Text section
^^^^^^^^
It sides with the Greensboro Daily News in suggesting that the Commission ought instead seek the remedy from the FCC, its own parent organization, the only entity powerful enough to take on the country's largest private monopoly.

"The Ladies of the Jury" records that Mrs. Betty Minnick had become the first woman ever in the history of Mecklenburg County to be summoned for jury duty, pursuant to the recent approval of the amendment to the State Constitution allowing women to serve.

The amendment had passed without fanfare or great verbal support from women's organizations, unlike the suffrage movement of three decades earlier. The promises made during that movement, that political corruption would disappear when women were able to exercise the franchise, had never materialized.

Women in the jury box, it suggests, would add "feminine logic" to the state's jurisprudential deliberations. Justice would suffer no greater indignities than when Justice itself was the only woman allowed in the courthouse.

A piece by Jonathan Daniels from the Raleigh News & Observer, titled "Iron Curtain in America?" favors Federal aid to education being accepted by North Carolina to insure its place in the future of the country, just as Federal aid for health facilities was being accepted. Anything short of it would result in an iron curtain in America between the states which had Federal money to spend and those which refused it.

The South refused it because of fear of Federal imposition of racial integration as a condition for receipt of the funds. It was much better to keep the Southern children not educated properly than to have the races intermixing in the schools, together.

Drew Pearson discusses the 1926-27 coal crisis in England when the most serious strike in English history took place, a general strike which had begun as a coal strike. It was followed by the most repressive labor laws ever enacted in Britain. The whole country was paralyzed as a result. Prime Minister Stanley Baldwin had refused to compromise and the strike had collapsed under public pressure after ten days. Volunteers came forward to operate transportation facilities. British troops policed the London docks to inhibit violence and few arrests were made. The Government did not attempt to interefere with the strike. Rather it simply worked around it.

When the workers returned to the job, Parliament passed its restrictive labor legislation, making all sympathy strikes illegal, banning the use of union funds for political purposes, prohibiting primary strikes except regarding wages and hours, and holding union officials responsible for illegal strikes.

The coal strike in Britain continued from May until November and brought the collapse of the union. The miners drifted back to work, making agreements with local mine operators.

He next tells of one of Housing Expediter Wilson Wyatt's primary detractors, Joseph Meyerhoff of the National Association of Home Builders, who favored leaving the building program for veterans housing to the private sector. But Mr. Meyerhoff was busy building a shopping center in Baltimore, consuming in the process needed brick, lumber, and steel, not contributing to veterans housing.
^^^^^^^^
Extracted information
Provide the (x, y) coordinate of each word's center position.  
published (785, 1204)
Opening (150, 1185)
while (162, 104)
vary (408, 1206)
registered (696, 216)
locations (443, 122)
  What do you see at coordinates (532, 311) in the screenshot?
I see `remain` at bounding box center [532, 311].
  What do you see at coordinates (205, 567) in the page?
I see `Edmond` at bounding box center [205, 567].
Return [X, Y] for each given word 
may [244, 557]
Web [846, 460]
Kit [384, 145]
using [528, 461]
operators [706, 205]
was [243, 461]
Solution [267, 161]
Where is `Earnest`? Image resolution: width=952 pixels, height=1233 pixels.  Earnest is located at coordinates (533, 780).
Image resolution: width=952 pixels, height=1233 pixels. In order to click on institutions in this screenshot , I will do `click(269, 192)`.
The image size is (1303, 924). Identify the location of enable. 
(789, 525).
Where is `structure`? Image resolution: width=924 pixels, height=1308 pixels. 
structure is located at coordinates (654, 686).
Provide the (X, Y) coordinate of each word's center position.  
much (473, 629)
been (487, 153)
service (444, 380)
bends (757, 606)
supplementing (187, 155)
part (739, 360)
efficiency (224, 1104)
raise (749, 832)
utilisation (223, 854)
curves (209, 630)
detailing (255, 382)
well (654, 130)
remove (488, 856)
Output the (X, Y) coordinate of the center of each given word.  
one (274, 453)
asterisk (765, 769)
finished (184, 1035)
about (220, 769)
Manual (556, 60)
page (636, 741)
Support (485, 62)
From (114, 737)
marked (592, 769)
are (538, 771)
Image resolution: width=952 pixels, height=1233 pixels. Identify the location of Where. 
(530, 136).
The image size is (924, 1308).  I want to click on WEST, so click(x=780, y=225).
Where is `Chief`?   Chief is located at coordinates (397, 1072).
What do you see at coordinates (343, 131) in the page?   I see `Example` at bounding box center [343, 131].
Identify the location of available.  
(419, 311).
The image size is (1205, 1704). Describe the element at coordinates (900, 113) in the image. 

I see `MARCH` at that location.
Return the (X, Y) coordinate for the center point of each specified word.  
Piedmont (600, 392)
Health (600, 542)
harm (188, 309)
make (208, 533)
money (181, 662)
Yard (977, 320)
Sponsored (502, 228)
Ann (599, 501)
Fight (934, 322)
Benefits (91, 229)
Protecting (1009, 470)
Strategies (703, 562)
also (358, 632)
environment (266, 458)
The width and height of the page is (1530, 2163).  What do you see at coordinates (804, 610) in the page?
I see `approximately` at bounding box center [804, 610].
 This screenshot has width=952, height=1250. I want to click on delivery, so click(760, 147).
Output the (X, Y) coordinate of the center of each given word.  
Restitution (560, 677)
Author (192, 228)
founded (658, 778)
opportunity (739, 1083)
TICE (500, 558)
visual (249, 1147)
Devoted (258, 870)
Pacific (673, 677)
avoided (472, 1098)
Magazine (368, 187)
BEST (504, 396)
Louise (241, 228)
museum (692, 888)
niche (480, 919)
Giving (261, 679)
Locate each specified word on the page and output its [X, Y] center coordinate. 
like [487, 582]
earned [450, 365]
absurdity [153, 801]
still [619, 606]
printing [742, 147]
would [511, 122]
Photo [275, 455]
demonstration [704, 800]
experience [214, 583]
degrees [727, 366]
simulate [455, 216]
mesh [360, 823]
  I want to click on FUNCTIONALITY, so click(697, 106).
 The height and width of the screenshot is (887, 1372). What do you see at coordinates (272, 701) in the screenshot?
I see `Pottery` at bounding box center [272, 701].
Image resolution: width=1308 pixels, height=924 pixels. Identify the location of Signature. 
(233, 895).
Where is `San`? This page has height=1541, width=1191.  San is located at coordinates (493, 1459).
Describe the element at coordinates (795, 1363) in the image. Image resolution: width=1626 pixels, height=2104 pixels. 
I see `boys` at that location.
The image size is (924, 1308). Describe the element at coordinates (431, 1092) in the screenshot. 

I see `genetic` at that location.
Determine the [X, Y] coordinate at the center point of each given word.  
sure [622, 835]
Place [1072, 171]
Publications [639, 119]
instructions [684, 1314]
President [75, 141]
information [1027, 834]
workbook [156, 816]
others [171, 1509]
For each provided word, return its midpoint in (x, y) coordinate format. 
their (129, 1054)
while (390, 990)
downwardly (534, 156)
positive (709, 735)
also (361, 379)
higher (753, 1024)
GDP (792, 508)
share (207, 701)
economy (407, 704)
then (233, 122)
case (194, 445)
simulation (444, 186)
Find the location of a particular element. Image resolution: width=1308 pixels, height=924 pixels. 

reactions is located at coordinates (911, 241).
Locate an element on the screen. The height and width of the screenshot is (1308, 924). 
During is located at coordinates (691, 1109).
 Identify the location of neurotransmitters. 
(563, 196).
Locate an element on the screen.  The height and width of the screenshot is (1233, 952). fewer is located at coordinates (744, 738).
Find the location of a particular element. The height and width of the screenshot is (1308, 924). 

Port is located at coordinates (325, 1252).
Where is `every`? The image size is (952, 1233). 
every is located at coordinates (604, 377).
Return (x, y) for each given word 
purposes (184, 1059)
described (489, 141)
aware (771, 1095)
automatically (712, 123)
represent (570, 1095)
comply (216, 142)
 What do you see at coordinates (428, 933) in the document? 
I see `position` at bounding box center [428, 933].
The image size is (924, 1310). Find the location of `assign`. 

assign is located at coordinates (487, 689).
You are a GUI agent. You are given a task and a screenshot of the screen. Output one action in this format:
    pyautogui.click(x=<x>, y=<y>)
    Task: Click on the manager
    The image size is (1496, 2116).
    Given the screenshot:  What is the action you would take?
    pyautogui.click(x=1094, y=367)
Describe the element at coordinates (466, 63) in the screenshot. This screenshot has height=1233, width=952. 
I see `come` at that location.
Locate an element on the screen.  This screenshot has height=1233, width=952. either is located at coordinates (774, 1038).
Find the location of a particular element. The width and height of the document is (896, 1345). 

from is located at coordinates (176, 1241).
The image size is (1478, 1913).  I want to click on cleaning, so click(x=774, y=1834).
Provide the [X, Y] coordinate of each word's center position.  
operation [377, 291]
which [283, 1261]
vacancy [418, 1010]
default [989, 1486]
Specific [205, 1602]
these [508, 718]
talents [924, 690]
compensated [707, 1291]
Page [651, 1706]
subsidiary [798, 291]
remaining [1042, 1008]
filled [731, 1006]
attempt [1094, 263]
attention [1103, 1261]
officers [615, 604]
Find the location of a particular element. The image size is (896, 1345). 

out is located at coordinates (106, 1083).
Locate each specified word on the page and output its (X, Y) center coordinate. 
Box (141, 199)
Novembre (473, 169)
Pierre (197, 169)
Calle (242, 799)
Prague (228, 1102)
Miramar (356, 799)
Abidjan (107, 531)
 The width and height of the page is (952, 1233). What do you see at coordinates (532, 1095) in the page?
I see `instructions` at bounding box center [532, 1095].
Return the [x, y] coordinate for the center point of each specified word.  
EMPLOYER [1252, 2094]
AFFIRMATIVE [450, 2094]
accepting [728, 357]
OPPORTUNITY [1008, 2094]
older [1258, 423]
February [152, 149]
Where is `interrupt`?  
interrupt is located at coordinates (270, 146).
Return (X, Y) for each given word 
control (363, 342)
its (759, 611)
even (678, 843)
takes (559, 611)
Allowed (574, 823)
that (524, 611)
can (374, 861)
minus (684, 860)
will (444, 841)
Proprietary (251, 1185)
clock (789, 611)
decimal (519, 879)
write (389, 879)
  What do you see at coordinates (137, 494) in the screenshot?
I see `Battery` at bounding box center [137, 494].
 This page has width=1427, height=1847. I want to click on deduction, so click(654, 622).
^^^^^^^^
Exercise tasks
A) Return the passage of the text on newspaper editorials starting at "A piece by Jonathan" and ending at "which refused it.".
B) Format the entries as a Markdown table with columns Row and Line, starting at the entry line containing "museum (692, 888)" and ending at the one containing "simulate [455, 216]", leaving out any blank lines.
The text on newspaper editorials has no connection to the entries.

Answers below
A)
A piece by Jonathan Daniels from the Raleigh News & Observer, titled "Iron Curtain in America?" favors Federal aid to education being accepted by North Carolina to insure its place in the future of the country, just as Federal aid for health facilities was being accepted. Anything short of it would result in an iron curtain in America between the states which had Federal money to spend and those which refused it.

B)
| Row | Line |
|---|---|
| 1 | museum (692, 888) |
| 2 | niche (480, 919) |
| 3 | Giving (261, 679) |
| 4 | Locate each specified word on the page and output its [X, Y] center coordinate.  |
| 5 | like [487, 582] |
| 6 | earned [450, 365] |
| 7 | absurdity [153, 801] |
| 8 | still [619, 606] |
| 9 | printing [742, 147] |
| 10 | would [511, 122] |
| 11 | Photo [275, 455] |
| 12 | demonstration [704, 800] |
| 13 | experience [214, 583] |
| 14 | degrees [727, 366] |
| 15 | simulate [455, 216] |